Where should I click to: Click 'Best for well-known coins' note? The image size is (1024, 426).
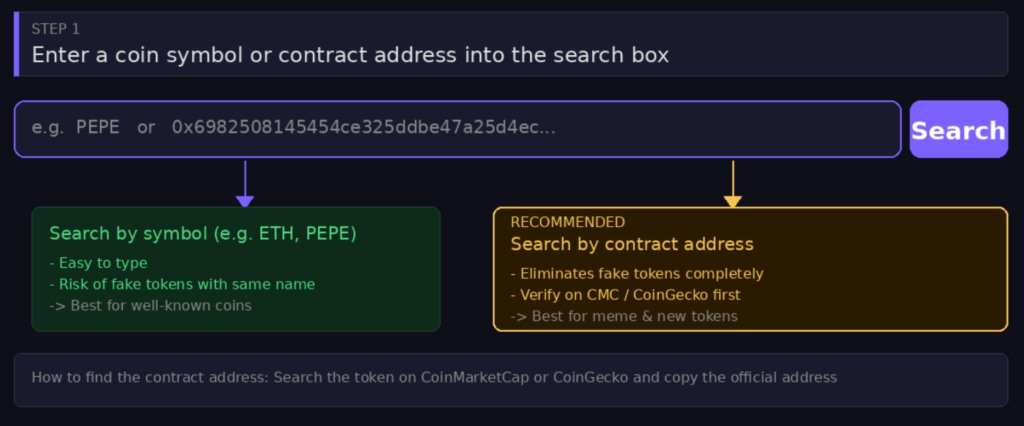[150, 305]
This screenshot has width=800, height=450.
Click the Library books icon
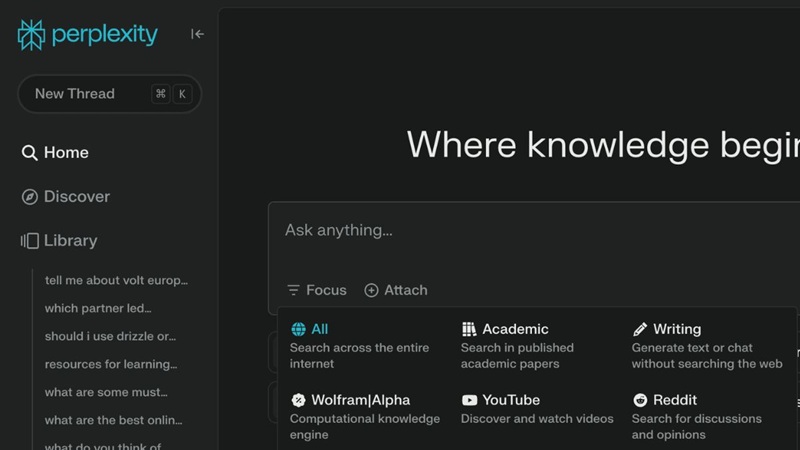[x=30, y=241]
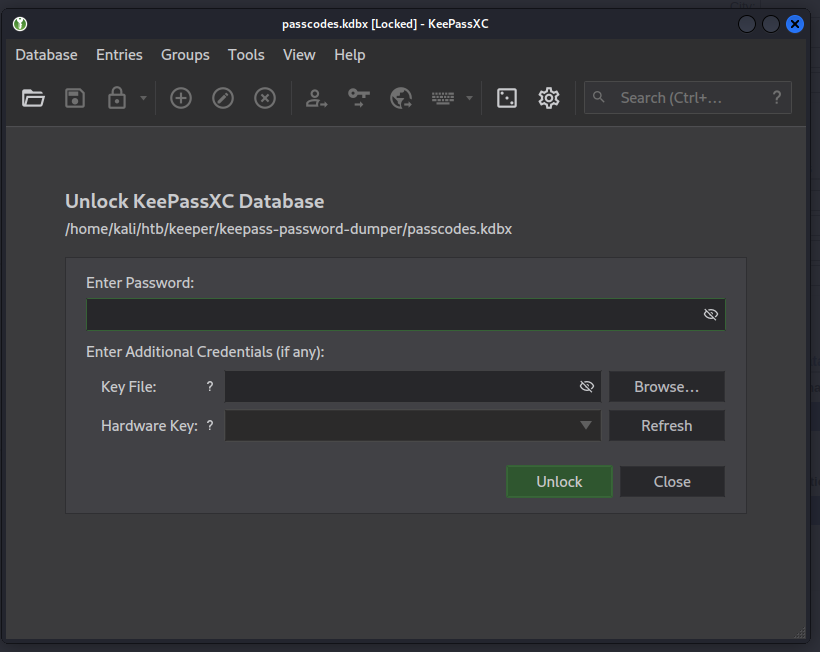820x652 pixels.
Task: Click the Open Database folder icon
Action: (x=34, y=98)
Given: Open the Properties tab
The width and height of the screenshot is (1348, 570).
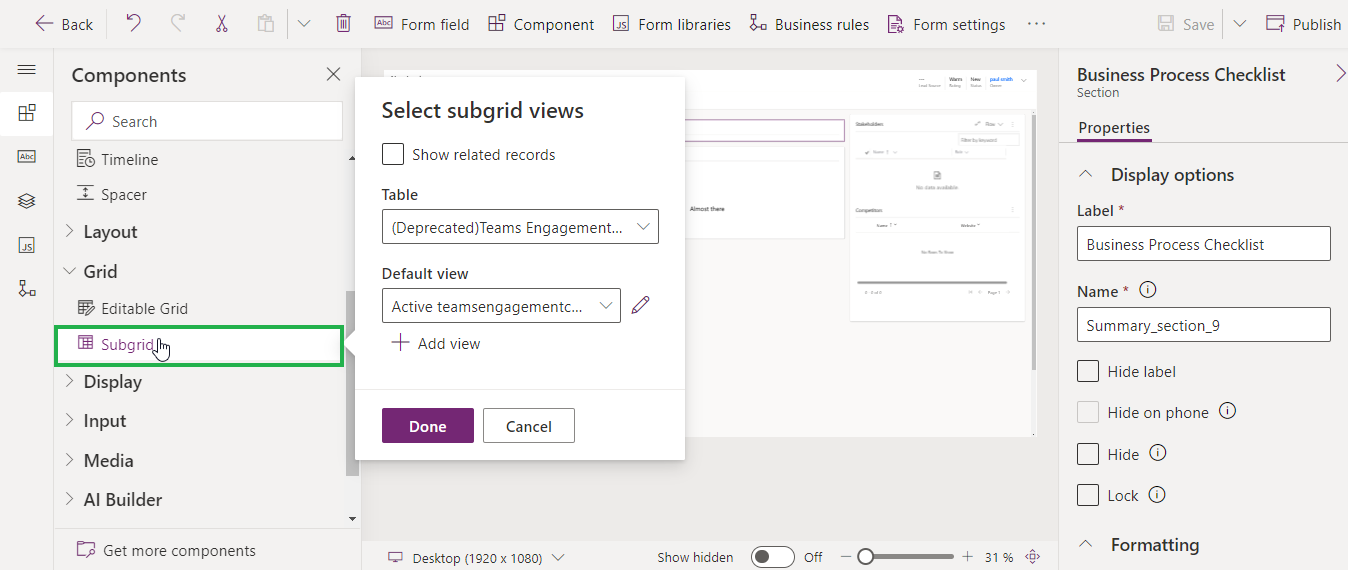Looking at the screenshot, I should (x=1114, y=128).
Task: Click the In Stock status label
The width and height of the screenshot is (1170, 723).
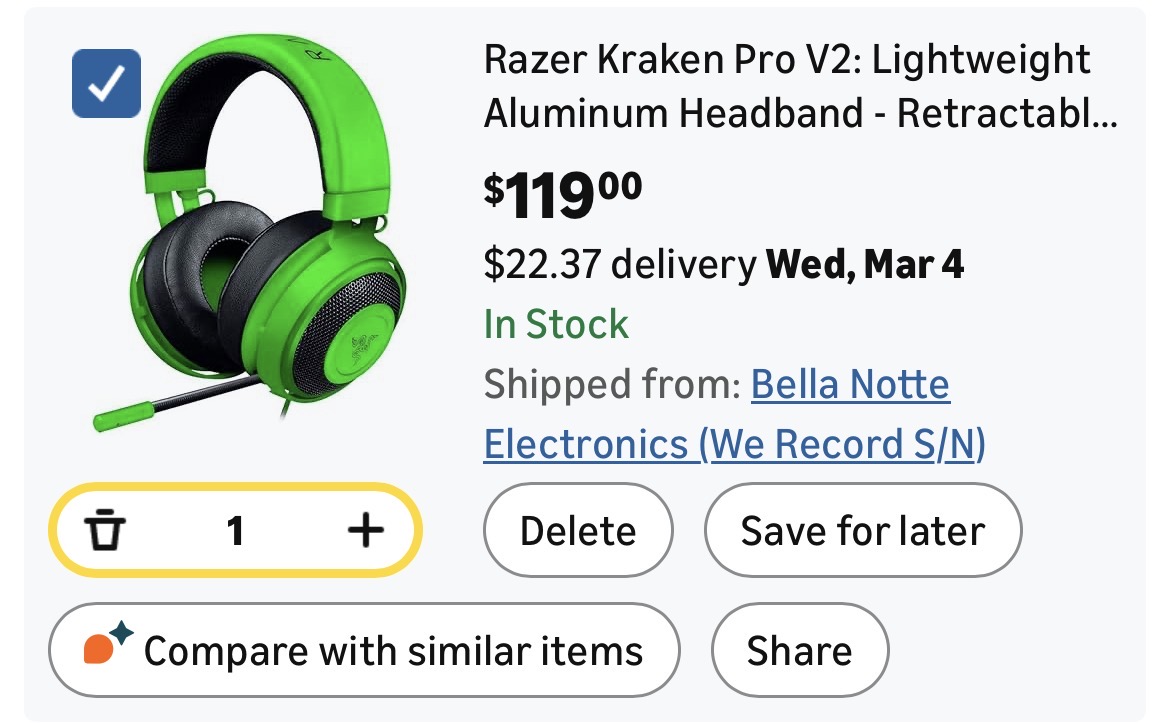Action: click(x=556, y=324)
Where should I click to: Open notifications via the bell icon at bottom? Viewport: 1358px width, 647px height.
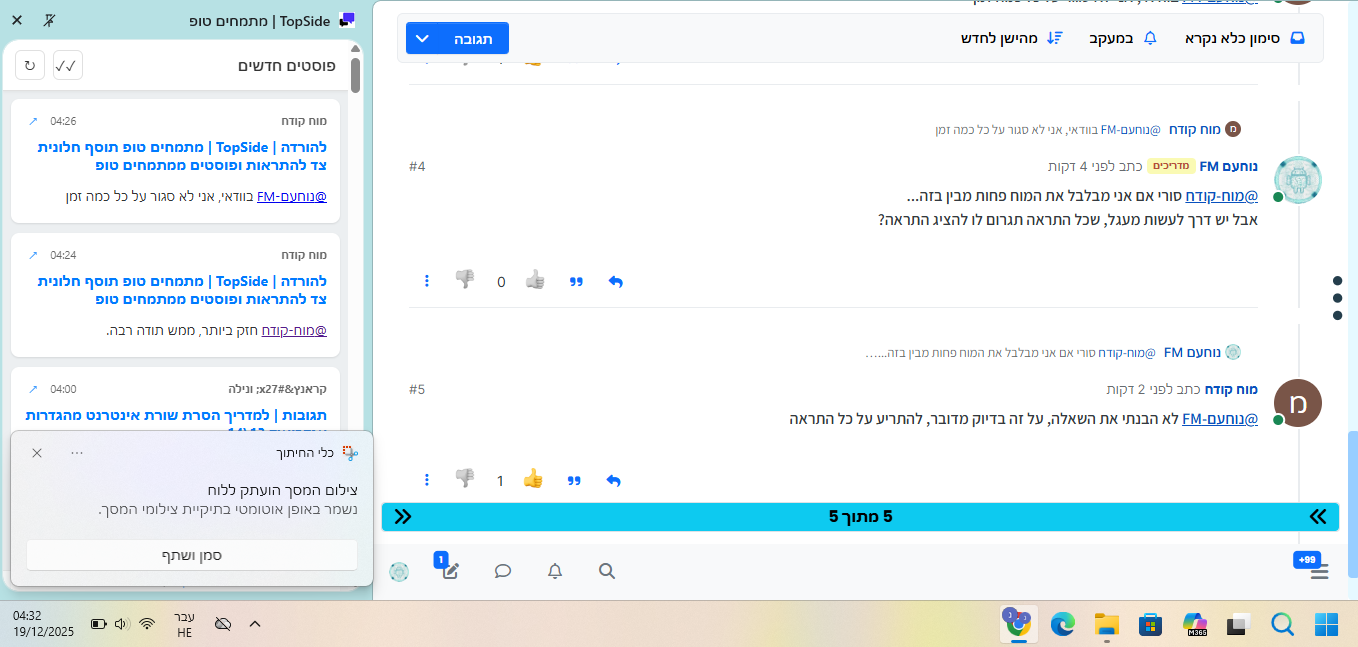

What the task requires:
Write out every record above exactly as it stands, but leave out the pictures.

Solution to this exercise:
Where should I click to: Click 'Best for well-known coins' note? The image size is (1024, 426).
[150, 305]
This screenshot has width=800, height=450.
Click the Library books icon
[x=30, y=241]
820x652 pixels.
Task: Click the Open Database folder icon
Action: (x=34, y=98)
Given: Open the Properties tab
The width and height of the screenshot is (1348, 570).
Looking at the screenshot, I should (x=1114, y=128).
Task: Click the In Stock status label
The width and height of the screenshot is (1170, 723).
Action: click(x=556, y=324)
Where should I click to: Open notifications via the bell icon at bottom? Viewport: 1358px width, 647px height.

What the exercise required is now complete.